Ce n'est pas la première fois que l'église de la Sainte-Famille est touchée : des frappes en novembre et décembre 2023 avaient déjà fait trois morts dans la petite communauté catholique. L'attaque de décembre avait provoqué une vive réaction du pape François, qui s'était indigné que l'armée israélienne frappe "là où il n'y a pas de terroristes, mais des familles, des enfants, des malades et des handicapés, des religieuses". Environ 500 personnes vivent au sein de la paroisse de la Sainte Famille, dans des conditions très précaires liées à une pénurie constante d'eau, de nourriture et de médicaments.
Une forte pression
"Sa Sainteté le pape Léon XIV a été profondément attristée d’apprendre la perte de vies humaines et les blessures causées par l’attaque militaire contre l’église catholique de la Sainte-Famille à Gaza", a réagi le nouveau pape par l’intermédiaire de son secrétaire d’État, le cardinal Pietro Parolin. Le Pape assure le père Romanelli et sa communauté de "sa proximité spirituelle" et "prie pour la consolation des personnes en deuil et pour le rétablissement des blessés". Il renouvelle enfin "son appel à un cessez-le-feu immédiat et exprime son profond espoir de dialogue, de réconciliation et de paix durable dans la région". "Au nom de la Conférence des évêques de France, nous tenions à vous dire notre plus profonde solidarité avec l’Église et les peuples de Terre sainte, ainsi que notre compassion à l’égard des victimes et de leurs familles", ont réagi les évêques de France dans un message adressé au cardinal Pizzaballa, patriarche latin de Jérusalem. "Nous nous entretiendrons dans les prochains jours avec les autorités françaises afin d’évoquer la situation et les actions qui pourraient être entreprises, tant pour la libération des otages que pour la protection de toutes les populations civiles."

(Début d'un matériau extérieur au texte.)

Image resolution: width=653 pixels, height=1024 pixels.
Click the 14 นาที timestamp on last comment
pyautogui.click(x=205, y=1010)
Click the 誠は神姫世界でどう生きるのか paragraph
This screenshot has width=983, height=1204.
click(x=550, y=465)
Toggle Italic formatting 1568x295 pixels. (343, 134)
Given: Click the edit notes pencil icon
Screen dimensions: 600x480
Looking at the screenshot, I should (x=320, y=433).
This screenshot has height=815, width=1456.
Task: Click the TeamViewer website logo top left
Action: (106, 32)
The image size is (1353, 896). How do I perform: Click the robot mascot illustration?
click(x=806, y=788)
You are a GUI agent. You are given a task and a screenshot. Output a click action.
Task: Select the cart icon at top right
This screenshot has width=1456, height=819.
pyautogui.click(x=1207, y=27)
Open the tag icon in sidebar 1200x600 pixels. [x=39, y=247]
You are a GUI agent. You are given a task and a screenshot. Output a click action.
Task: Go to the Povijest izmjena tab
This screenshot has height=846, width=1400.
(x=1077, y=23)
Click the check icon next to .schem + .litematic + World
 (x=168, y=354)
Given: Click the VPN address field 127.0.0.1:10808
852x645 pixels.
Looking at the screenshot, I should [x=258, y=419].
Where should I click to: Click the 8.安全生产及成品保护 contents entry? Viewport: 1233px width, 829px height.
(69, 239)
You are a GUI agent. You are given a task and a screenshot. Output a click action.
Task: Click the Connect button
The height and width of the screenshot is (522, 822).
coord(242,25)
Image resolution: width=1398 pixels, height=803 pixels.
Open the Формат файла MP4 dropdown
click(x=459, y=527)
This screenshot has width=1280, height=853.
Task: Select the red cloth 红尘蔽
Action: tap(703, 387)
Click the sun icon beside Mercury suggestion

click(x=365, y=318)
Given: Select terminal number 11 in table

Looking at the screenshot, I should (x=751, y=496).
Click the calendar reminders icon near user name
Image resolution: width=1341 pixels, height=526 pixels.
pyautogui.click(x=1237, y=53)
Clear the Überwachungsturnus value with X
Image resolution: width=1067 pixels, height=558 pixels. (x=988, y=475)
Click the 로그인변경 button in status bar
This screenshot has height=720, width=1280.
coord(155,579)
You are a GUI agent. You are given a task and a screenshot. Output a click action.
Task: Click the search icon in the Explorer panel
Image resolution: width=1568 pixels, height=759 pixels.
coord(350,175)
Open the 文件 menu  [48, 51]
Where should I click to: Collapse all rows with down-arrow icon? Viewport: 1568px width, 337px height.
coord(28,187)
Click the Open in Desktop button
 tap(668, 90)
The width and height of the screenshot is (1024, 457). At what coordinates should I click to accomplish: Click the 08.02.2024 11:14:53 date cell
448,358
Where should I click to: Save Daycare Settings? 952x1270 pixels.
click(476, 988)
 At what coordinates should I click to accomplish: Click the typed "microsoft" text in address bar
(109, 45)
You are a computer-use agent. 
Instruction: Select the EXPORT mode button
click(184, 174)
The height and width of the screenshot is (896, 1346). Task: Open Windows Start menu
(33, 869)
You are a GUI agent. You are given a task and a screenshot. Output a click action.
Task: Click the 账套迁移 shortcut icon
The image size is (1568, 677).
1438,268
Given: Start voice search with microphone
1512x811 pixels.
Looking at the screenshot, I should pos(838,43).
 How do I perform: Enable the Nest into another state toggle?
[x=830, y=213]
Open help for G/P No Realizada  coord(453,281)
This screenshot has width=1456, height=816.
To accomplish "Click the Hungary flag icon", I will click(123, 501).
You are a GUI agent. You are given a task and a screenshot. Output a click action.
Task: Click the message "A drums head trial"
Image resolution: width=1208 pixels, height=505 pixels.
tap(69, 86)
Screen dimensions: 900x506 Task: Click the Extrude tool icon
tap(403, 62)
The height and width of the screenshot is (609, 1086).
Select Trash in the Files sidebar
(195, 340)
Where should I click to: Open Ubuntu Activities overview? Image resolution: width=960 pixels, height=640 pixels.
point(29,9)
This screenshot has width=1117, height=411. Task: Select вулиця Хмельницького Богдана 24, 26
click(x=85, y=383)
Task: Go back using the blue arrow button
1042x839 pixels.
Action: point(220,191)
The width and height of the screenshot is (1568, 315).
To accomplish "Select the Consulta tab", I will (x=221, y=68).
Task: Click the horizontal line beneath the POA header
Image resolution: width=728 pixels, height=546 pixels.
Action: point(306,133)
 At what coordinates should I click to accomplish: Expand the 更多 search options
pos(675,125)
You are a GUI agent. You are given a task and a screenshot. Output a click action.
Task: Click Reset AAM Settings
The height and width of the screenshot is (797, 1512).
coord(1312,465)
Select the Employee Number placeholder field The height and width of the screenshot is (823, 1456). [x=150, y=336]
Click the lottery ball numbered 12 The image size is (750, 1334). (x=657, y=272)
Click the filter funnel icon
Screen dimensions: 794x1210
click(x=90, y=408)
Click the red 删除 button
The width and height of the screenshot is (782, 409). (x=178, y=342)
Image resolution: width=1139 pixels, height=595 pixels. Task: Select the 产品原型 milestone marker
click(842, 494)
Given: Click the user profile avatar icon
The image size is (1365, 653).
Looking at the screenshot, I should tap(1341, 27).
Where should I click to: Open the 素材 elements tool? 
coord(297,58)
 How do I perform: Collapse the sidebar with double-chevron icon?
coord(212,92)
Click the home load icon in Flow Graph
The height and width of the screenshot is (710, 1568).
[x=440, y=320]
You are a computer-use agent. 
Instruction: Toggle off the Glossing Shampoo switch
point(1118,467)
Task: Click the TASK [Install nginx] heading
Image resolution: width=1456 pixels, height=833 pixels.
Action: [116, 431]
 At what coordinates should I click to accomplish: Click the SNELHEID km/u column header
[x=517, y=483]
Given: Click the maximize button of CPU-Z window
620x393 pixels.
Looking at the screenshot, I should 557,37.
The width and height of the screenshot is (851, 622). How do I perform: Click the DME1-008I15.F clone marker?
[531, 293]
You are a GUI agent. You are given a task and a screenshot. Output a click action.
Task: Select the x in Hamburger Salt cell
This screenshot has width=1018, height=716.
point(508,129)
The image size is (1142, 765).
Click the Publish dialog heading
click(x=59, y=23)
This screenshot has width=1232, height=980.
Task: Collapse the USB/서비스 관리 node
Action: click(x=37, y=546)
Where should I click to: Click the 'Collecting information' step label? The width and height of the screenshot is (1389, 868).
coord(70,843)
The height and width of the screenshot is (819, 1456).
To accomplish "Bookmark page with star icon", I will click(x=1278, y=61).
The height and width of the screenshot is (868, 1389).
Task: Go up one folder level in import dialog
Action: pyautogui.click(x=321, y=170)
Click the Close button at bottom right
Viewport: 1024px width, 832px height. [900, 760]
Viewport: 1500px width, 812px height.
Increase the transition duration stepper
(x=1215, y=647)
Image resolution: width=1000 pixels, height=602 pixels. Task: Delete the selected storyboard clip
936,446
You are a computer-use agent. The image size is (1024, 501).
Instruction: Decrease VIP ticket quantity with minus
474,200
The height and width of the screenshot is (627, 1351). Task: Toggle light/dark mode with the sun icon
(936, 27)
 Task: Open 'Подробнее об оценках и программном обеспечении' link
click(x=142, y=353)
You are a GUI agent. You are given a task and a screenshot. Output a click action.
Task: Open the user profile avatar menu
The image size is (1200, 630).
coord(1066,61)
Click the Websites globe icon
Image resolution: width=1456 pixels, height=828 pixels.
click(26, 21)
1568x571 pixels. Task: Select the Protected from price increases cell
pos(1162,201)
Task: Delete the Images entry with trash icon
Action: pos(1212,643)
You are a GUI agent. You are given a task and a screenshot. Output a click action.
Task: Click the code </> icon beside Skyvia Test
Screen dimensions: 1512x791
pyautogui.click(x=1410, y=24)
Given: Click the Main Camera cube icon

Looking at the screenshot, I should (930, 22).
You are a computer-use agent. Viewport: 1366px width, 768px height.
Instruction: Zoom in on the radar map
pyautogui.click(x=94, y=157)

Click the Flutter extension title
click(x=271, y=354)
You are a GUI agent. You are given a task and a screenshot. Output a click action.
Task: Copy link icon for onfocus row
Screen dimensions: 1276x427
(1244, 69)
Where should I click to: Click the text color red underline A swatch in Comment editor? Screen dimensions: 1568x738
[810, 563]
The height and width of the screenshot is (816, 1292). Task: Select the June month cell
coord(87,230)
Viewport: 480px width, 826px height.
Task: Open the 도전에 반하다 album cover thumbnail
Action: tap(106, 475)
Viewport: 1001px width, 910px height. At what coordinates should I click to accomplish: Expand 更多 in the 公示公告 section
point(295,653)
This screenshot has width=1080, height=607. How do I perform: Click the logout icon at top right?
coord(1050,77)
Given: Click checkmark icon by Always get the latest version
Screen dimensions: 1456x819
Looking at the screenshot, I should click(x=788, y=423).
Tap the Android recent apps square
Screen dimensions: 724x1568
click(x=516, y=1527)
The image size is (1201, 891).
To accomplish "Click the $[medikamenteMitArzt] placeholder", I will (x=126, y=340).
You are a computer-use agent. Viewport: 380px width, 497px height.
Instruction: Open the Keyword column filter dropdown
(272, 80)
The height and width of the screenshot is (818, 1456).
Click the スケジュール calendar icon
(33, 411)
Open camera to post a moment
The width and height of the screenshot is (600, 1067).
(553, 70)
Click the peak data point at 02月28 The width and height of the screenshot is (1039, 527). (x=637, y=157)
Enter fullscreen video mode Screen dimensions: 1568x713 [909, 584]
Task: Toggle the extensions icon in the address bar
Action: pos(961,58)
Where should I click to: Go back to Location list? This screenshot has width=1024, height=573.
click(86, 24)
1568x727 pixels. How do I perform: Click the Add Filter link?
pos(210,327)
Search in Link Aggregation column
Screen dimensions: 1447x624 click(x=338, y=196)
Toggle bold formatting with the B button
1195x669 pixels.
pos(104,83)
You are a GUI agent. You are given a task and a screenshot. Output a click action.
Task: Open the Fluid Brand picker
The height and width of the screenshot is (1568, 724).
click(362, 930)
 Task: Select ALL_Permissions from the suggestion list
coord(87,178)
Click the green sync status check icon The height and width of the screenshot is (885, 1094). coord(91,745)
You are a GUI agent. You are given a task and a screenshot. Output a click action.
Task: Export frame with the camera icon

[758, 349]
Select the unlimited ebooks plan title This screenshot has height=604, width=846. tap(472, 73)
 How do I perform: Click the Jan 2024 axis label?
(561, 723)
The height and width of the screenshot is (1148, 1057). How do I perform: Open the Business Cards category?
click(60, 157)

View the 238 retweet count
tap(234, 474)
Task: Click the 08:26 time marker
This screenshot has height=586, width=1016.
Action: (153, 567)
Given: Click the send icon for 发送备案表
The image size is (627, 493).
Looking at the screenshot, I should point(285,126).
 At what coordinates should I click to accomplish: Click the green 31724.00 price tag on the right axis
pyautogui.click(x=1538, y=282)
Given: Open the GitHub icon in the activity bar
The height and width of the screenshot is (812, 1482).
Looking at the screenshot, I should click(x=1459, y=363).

L'imprévisibilité de la guerre rend le quotidien particulièrement difficile, confiait début juillet le père Romanelli à la SIR : "Personne ne sait plus à quoi s'attendre. Un jour, on nous annonce une trêve imminente ; le lendemain, des ordres d'évacuation sont émis en prévision d'opérations militaires. Un jour, une aide humanitaire est annoncée ; le lendemain, Israël bloque son entrée. Tout le monde est soumis à une forte pression psychologique." En France, l'Œuvre d'Orient a fermement condamné ce bombardement, demandant "aux autorités françaises d'intervenir auprès de l'ambassade d'Israël à Paris. Nous exigeons des autorités israéliennes qu'elles présentent des excuses et qu'elles assurent la sécurité des communautés chrétiennes."